Their report when we regrouped was that I was nice and low sometimes, but other times extending tall. As a result, I was bobbing up and down wildly. After some discussion, I realized this came from a misconception of mine. I thought you were supposed to fully extend at the apex of the turn when your feet pass. This was the rest phase in my thoughts. According to Tasse, there is no rest phase and you need to stay flexed the whole turn. The only time you might extend fully is if you are carving fast wide turns. He assigned us all to ski the next slope pretending we were in a low-roofed tunnel and stay flexed to avoid bumping our head. This reminded me of the “tunnel of power” in skate skiing.

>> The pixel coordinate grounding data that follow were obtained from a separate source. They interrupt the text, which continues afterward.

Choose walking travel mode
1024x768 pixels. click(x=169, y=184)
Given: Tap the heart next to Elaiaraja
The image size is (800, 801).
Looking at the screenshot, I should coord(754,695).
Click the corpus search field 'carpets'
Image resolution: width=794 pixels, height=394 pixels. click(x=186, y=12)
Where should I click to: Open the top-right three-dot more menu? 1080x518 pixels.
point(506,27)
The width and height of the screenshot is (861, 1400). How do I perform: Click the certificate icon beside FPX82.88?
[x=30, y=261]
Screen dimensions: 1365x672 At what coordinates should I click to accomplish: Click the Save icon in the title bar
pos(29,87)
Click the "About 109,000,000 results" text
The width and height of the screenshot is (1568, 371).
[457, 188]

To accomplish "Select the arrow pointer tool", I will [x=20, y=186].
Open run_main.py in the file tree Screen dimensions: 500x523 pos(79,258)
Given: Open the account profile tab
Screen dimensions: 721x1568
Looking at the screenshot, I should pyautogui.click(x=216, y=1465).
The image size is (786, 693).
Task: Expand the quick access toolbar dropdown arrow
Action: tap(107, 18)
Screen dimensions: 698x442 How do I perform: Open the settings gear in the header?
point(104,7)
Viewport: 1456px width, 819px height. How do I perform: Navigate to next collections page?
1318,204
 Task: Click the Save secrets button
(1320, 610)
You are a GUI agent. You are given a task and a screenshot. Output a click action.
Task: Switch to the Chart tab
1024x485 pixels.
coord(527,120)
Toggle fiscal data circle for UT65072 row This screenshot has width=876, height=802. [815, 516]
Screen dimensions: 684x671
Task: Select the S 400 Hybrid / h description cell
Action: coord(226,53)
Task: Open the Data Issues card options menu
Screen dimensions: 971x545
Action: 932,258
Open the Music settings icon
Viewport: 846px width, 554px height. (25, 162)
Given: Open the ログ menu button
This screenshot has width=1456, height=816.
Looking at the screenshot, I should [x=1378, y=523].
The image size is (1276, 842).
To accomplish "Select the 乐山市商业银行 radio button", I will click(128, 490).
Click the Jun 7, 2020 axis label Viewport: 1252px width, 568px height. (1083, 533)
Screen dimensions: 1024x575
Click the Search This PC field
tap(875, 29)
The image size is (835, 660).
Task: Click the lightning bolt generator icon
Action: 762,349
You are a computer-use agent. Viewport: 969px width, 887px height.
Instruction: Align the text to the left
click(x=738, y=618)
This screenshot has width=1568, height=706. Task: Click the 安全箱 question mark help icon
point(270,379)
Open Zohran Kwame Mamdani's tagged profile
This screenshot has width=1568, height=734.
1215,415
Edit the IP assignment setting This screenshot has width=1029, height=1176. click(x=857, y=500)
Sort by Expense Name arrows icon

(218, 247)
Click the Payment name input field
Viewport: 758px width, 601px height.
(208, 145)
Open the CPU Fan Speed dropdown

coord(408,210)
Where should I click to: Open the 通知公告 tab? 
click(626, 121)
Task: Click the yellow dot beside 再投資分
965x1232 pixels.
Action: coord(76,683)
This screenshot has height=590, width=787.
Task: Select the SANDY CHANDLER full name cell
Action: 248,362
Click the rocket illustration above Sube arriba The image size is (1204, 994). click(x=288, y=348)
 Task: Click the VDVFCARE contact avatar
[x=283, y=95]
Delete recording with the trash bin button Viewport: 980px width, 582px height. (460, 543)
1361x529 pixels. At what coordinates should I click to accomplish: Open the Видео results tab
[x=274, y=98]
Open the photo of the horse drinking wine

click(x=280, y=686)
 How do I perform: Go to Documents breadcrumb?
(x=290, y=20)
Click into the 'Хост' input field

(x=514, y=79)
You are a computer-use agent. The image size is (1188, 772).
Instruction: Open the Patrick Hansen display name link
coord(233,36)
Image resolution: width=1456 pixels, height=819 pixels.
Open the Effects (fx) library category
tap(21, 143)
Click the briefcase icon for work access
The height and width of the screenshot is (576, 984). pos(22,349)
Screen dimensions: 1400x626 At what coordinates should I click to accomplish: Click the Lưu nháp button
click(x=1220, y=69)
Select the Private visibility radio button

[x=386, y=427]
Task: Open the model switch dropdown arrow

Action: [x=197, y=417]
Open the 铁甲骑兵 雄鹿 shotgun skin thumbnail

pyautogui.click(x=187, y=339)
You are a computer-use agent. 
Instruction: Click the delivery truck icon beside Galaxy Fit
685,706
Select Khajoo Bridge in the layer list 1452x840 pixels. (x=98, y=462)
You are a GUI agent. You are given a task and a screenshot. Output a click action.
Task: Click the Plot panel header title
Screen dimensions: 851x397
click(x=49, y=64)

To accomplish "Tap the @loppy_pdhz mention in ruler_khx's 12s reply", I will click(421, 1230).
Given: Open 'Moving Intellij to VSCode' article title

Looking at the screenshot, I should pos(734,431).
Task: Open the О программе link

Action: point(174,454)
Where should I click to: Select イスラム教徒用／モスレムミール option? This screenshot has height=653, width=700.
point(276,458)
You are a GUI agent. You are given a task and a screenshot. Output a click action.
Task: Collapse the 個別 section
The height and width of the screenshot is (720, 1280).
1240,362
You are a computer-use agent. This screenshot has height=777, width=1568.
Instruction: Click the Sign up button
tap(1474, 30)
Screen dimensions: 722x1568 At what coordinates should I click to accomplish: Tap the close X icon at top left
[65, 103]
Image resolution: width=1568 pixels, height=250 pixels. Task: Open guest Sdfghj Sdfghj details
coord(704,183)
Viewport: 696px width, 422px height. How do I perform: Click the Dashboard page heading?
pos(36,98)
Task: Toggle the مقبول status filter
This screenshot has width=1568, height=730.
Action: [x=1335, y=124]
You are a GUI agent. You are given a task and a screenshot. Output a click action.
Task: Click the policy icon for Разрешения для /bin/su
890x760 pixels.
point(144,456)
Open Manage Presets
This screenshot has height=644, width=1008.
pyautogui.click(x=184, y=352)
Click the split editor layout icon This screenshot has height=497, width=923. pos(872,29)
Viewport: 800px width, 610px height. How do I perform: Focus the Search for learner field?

At this point, I had significantly improved my technique. Tasse went on to the next student. Ted, though, saw one more change to which would solidly move my technique to the next level. I had fixed the up and down bob, but my torso was still tilting side to side. Ted suggested focusing on keeping my jacket zipper vertical. At this point between keeping my feet close together, twisting and releasing at the waist, bending forward, and staying low to keep my head from bumping the tunnel ceiling, I felt like I was trying to rub my belly, pat my head, and juggle 5 balls. But, I figured I might as well add peddling a unicycle and try to keep my jacket zipper vertical. I self diagnosed that my torso tilted when my skis arced out too far, perhaps a vestige from extending my legs too far in the middle of the turn. So, I guessed how far out my skis should go in my new lower stance. On the slope below me, I painted a straight line for my torso to follow and a line on either side marking the edge of each turn. Above that I sketched the tunnel ceiling. Then I skied my virtual reality. Tyson said I looked really good. I was surprised how well it worked since I wasn’t paying attention at all to the lightly moguled powder. I tried a few more times and then reverted to my normal skiing in reality. In contrast, my normal form seemed more jerky and off balance. I am going to have to transfer the new form to muscle memory so I can pay attention to snow conditions too.